Alberto Alessi: Simple: on the one hand I did not consider Alessi could continue to only produce highly decorative tableware (trays, baskets, tea and coffee services...) which had represented the company’s production sector for more than half a century. On the other hand, I was fascinated by the adventure of my other grandfather, the genial craftsman, inventor and designer Alfonso Bialetti who had created the mocha express in 1933...
area: The catalogue of Alessi can be considered a kind of encyclopaedia of design. How has “food design” changed over the years?

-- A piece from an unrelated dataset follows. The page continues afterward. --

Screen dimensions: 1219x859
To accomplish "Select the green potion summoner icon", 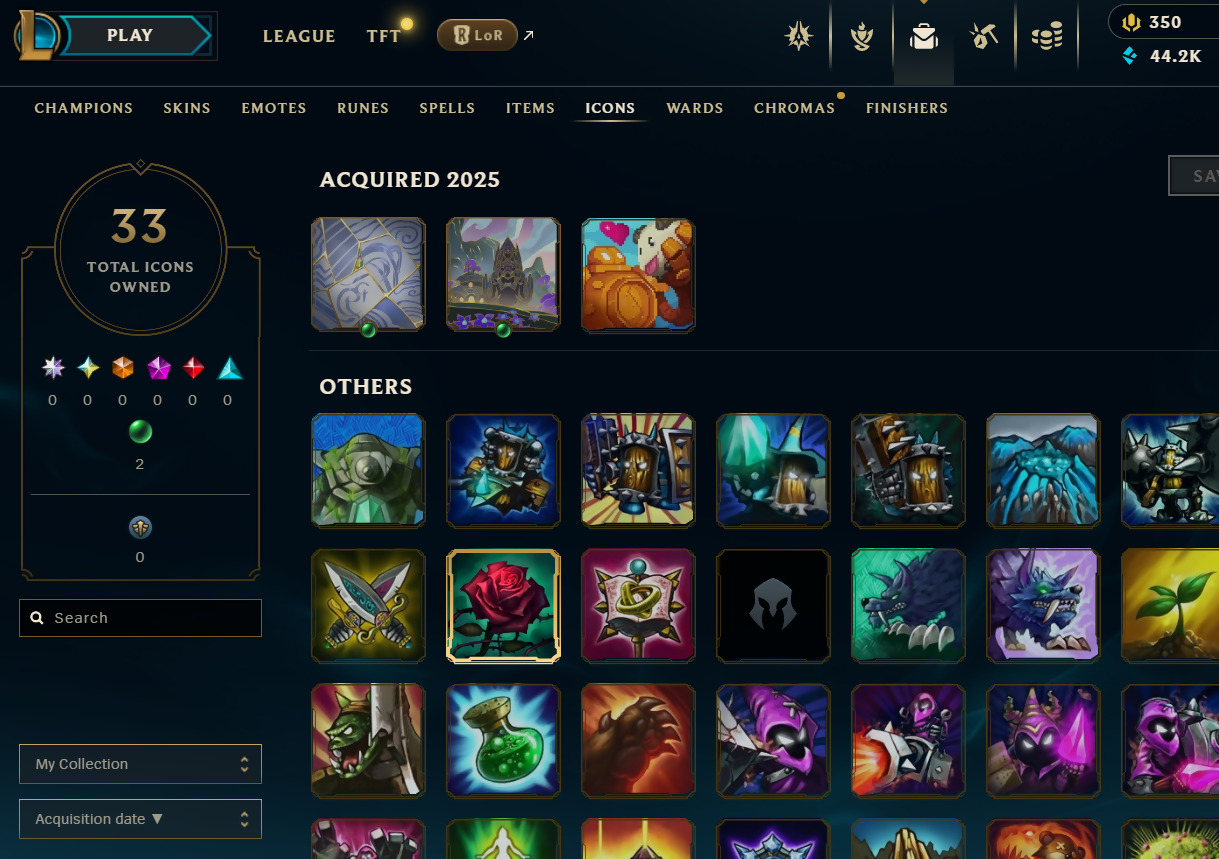I will click(503, 740).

A.A.: Yes, I like to think of my work as that of a builder of a kind of new encyclopaedia or dictionary, or dictionary containing objects and forms instead of words. But I don’t believe that our activity has a lot to do with food design: in the final analysis we work with objects, not with food, and then it seems to be a trendy expression which, among other things, one of our designers, Martì Guixè (who invented it) has disowned long ago.
area: You also triggered a true revolution in 1970, the year when you joined the company and introduced fun design Alessi. How important is it to excite, amaze and amuse the consumer, especially in the kitchen?
A.A.: In the Eighties Alessi was one of the companies promoting the socio-cultural changes which saw the kitchen change from a place that tended to be closed, inaccessible to outsiders, almost exclusively dedicated to functional operations, into a playful stage for socializing, for receiving friends, in short, to a means of conveying a domestic image. This was, above all, the merit of our authors, whose antennas captured the social evolutions.
area: Some of your products can be considered true icons, which appear in advertisements, on book covers, etc. I am thinking of Starck’s citrus squeezer. Who are the designers who have set an example on the subject of food, who deserve mention and have made history in this context?
A.A.: Well, I have worked with many masters who have profoundly influenced the approach of Alessi, i would say, from the beginning, above all Sottsass, Sapper, Castiglioni, Mendini, Rossi, Graves, Starck, Mari...
area: How has the advent of high-tech influenced your production? And, as to household appliances, how much of your research is divided between technological and functional studies, and research aimed at aesthetics and quality?
A.A.: Household appliances are no exception: it may sound strange, but in our research the functional aspects are always central! However, they are not everything, that would be too simple for the human species. The misunderstanding of those who believe we only focus on the form is caused by a scarce knowledge of the true practice of industrial design, by a too narrow conception of the word Function (have you read the text on thingness – or whatness – by Heidegger?) and borderline practice, an essential characteristic of the factories
of Italian design.
area: From metal manufacturing to kitchen design, a trajectory which has been crowned with the kitchen designed by Alessi and made by the Valcucine company. What is the idea characterizing this kitchen?
A.A.: I have chosen Mendini because:
1. He doesn’t know how to boil an egg
2. He was the right author, as he has accompanied us for many years in many design adventures, to design the backdrop for our small objects,
3. He seemed the right choice to get out of the pseudo-functional schemes that predominate, and to create
a truly poetic kitchen.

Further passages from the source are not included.